• Major arts festival debuts at City Island and Goodluck Hope

    Around 150 arts organisations are taking part in the festival

Arts and Culture

Major arts festival debuts at City Island and Goodluck Hope

The most ambitious arts festival to be staged in London’s docklands is planned on the Leamouth peninsular in late September bringing together a local galaxy of 150 independent arts organisations to forge “an incredible island of the arts.”

The Unity Arts Festival, on the weekend of September 22/23, will celebrate the creativity of one of east London’s most exciting new neighbourhoods when London City Island, Goodluck Hope and Trinity Buoy Wharf combine for the first time to put on some of the most innovative exhibitions, installations and workshops seen in the capital.

Drawing, oil and watercolour painting, music and dance, ballet, film and aerobics are just some of the activities that will be on offer in and around City Island’s gallery spaces, studios and workshops.

The Woods, a new music and dance studio opening at LCI by Three Bears Entertainment will join the Unity Arts Festival programme, putting festival goers through their paces with series of dance workshops and fitness classes across the weekend.

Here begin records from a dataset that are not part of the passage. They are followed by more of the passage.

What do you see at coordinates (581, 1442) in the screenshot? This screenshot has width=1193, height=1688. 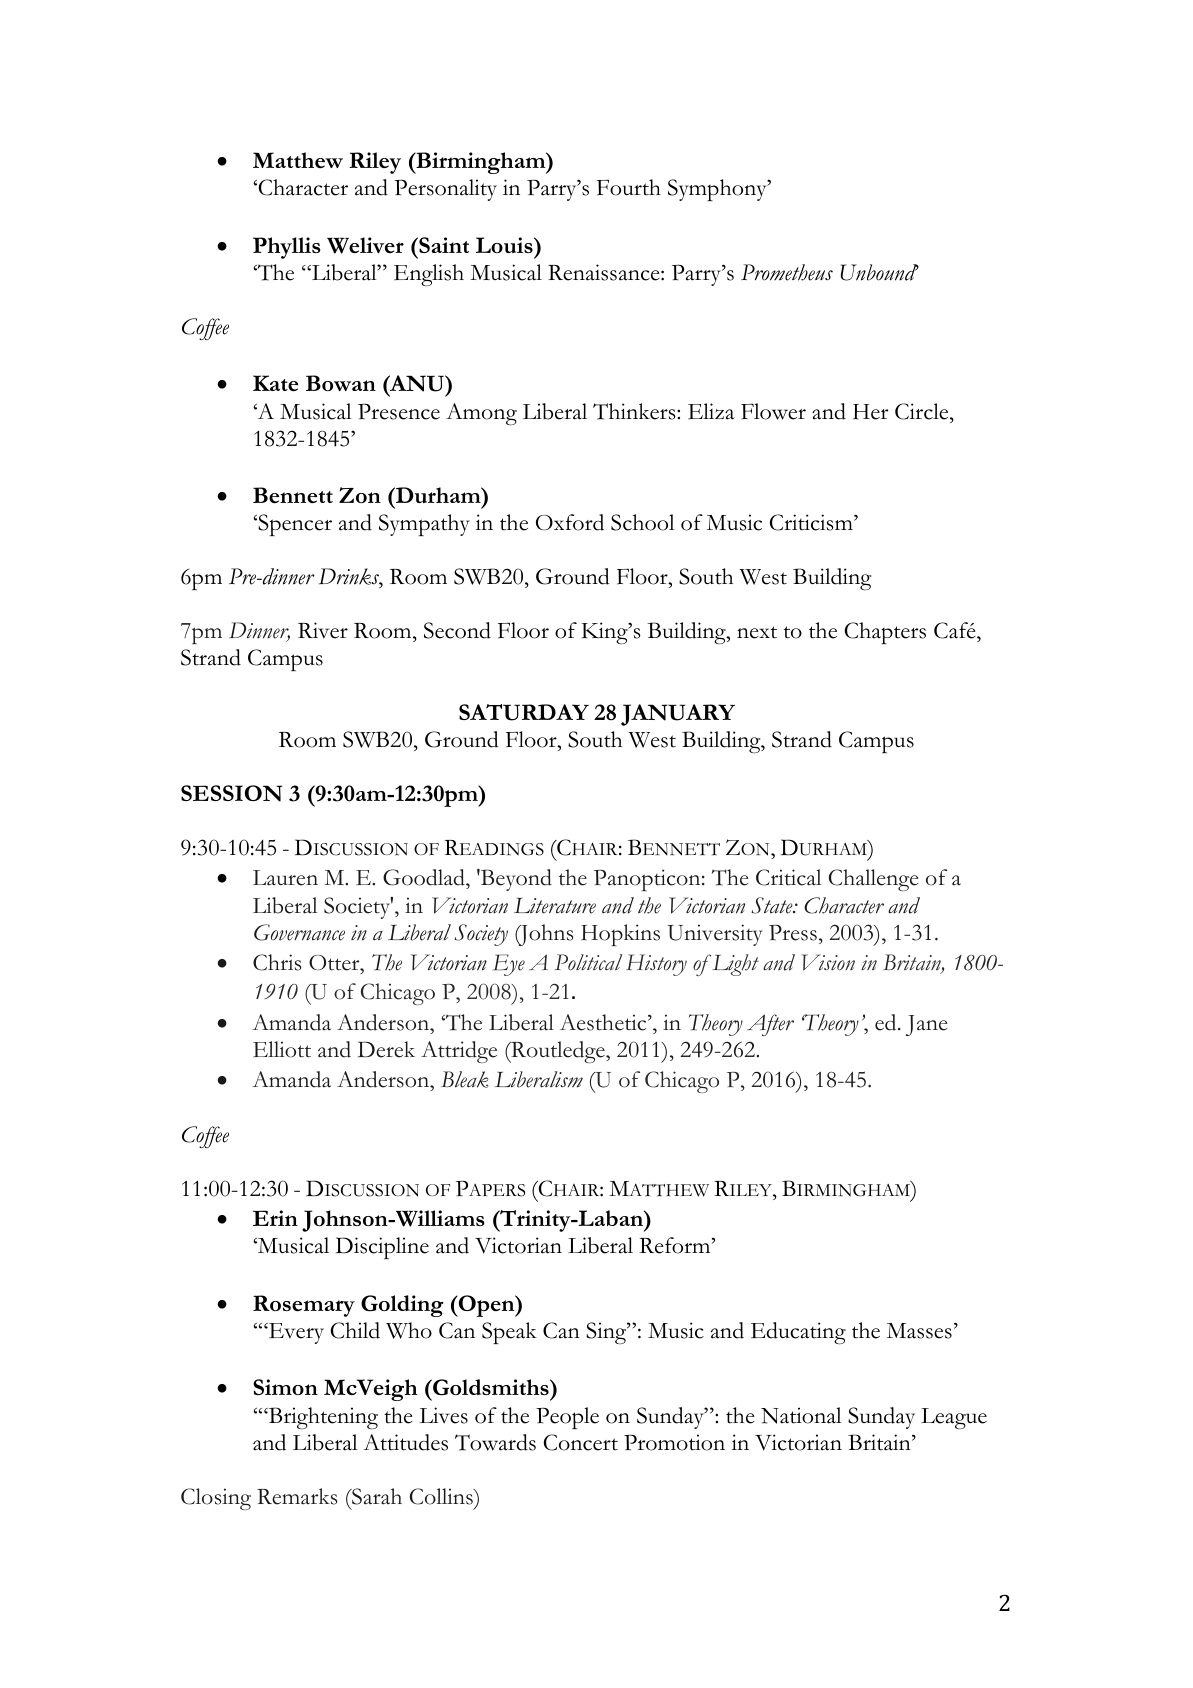 I see `Concert` at bounding box center [581, 1442].
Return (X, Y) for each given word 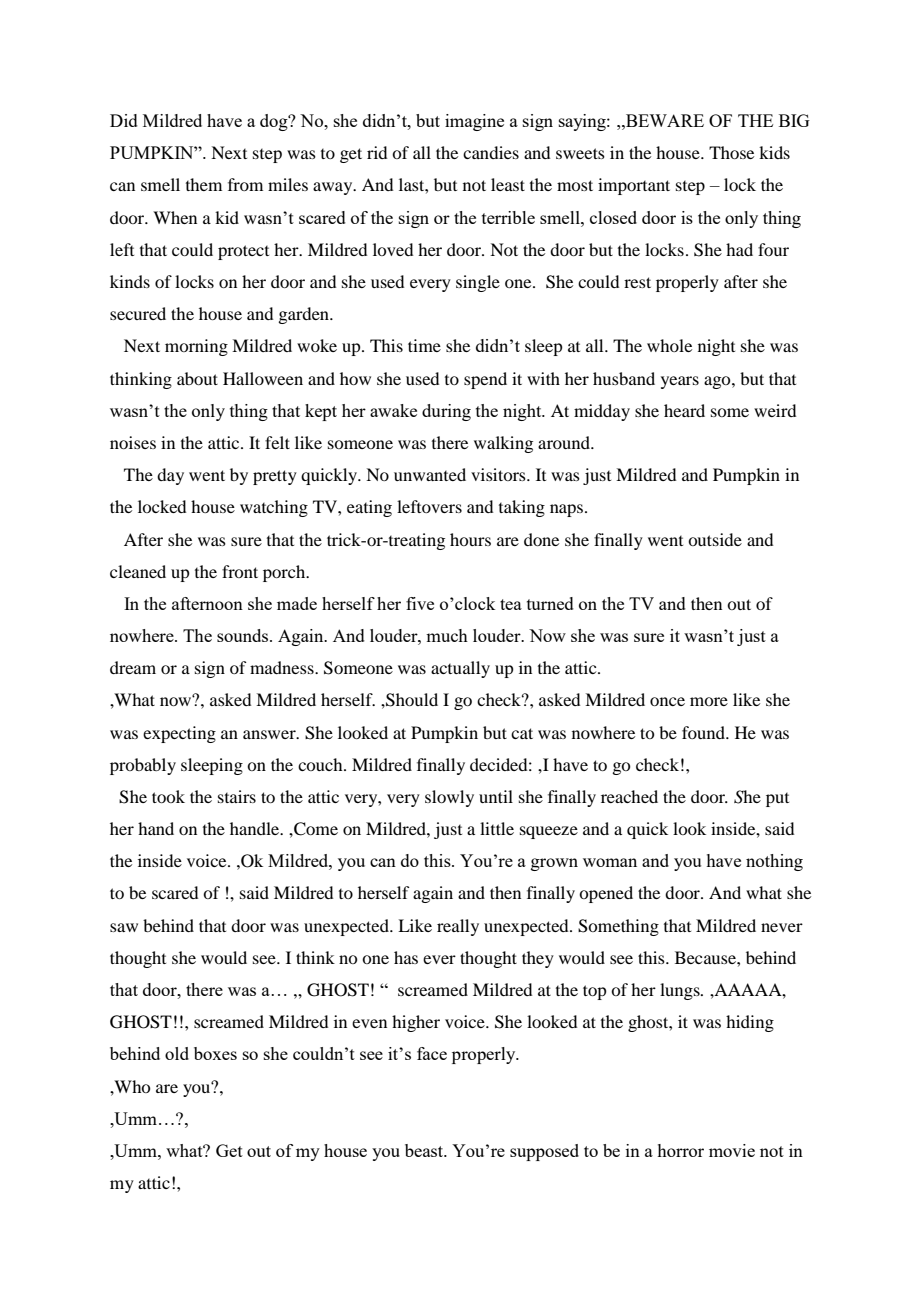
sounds (244, 635)
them (204, 184)
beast (425, 1150)
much (447, 635)
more (709, 701)
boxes (215, 1053)
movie (732, 1150)
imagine (474, 122)
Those (731, 152)
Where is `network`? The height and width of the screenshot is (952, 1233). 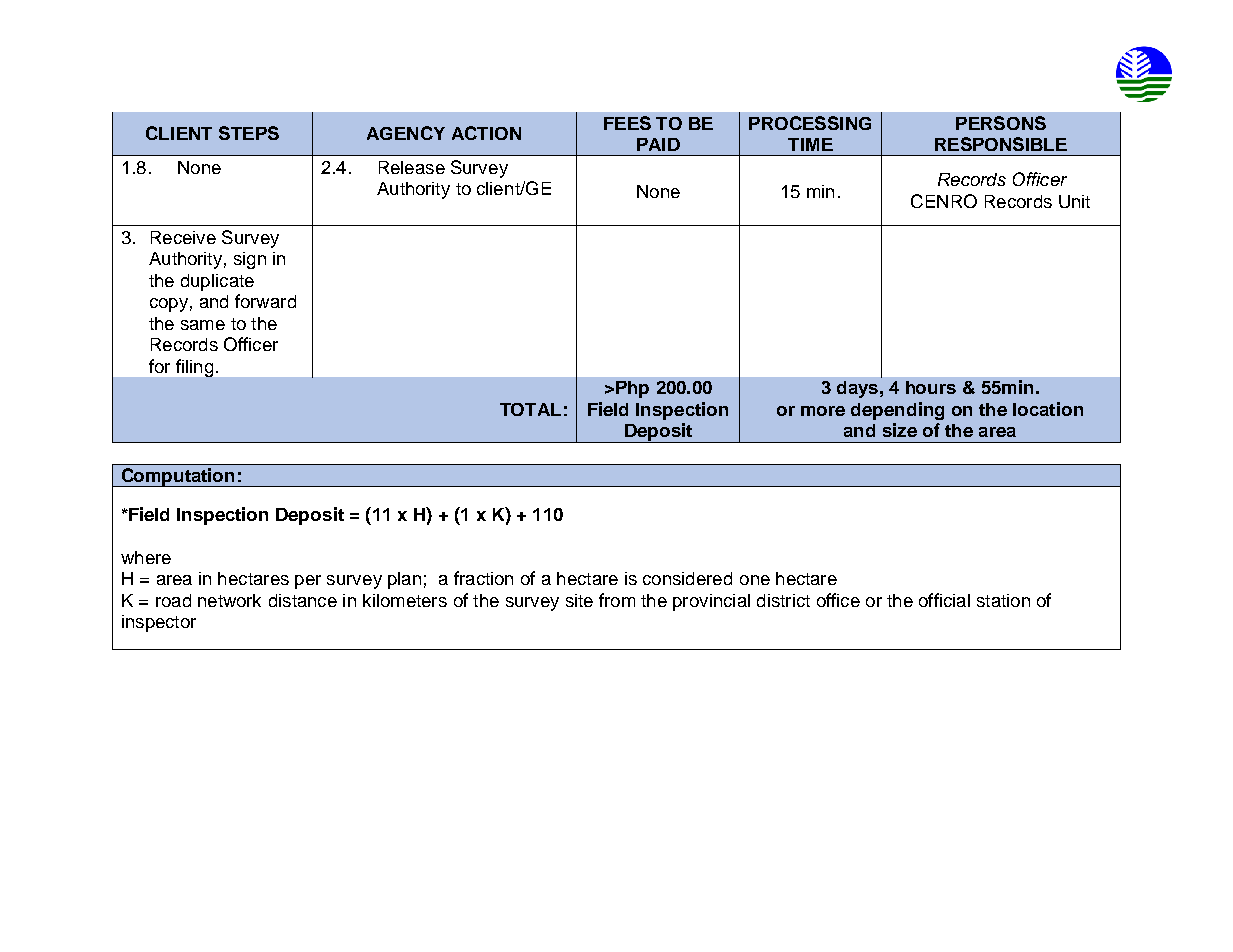 network is located at coordinates (229, 600).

The Woods will also host a photography exhibition by island resident Sokari Higgwe along with drop-in music production workshops and a choir drop in session.

Atropelos, a new exhibition at the island’s arebyte Gallery combines Brazilian graffiti culture with web-based visuals to form a modern commentary on the abolition of societal borders. And Trinity Art Gallery, an extension of Trinity Art Studios, will host a fine art showcase at London City Island, exhibiting work from local residents and the surrounding area.

For film buffs, Goodluck Hope will host Unity Arts Festival’s movie marathon in the renovated warehouse, bordering the Thames. London Film School’s brightest students, who will soon call the peninsula their new home, will host screenings of their latest work, with Q&A sessions on the motivations and inspirations of their work.

English National Ballet, who will soon be relocating to London City Island, will take advantage of the new dance studios at the development, hosting workshops and demonstrations. Meanwhile, youngsters will be able to explore the world of animation with London City Island resident Tim Allen, who will be holding children’s workshops, creating plasticine figures which will be then brought to life through the magic of animation.

The arts community at Trinity Buoy Wharf will open its doors with The Big Draw, a sketch crawl entitled Uniting the Island, a drawing and painting workshop which will take place inside and outside throughout the whole Unity area. The results will then be on show at an exhibition in Trinity Art Studios the week after the festival.

Another major attraction is that the Festival will coincide with The Line, London’s first dedicated contemporary art ‘walk’ showcasing works by Antony Gormley, Gary Hume and Damien Hirst, which begins at north Greenwich following the meridian to move through LCI where seven sculpture plinths have been installed awaiting new works.

“The seed of the idea for the Festival came after a visit from John Mulryan (Ballymore’s Group Managing Director) who dropped into my gallery with his wife and young family,” explained Ian Felton, who set up Trinity Art Studio in a Victorian pitched roof electricians’ shop 13 years ago.

“He loved what we were doing and invited me to discuss how we could form better links with Trinity Buoy Wharf. He described Ballymore like a huge ship - building 1,700 homes and very difficult to change direction. But through collaboration with an arts trust, he felt it would be a lot easier to manoeuvre and make things happen.”

The festival, said Ian, which would make for “an incredible island of the arts” represented “a huge leap of faith – a leap of faith throughout which Ballymore has been incredible enthusiastic and supportive.”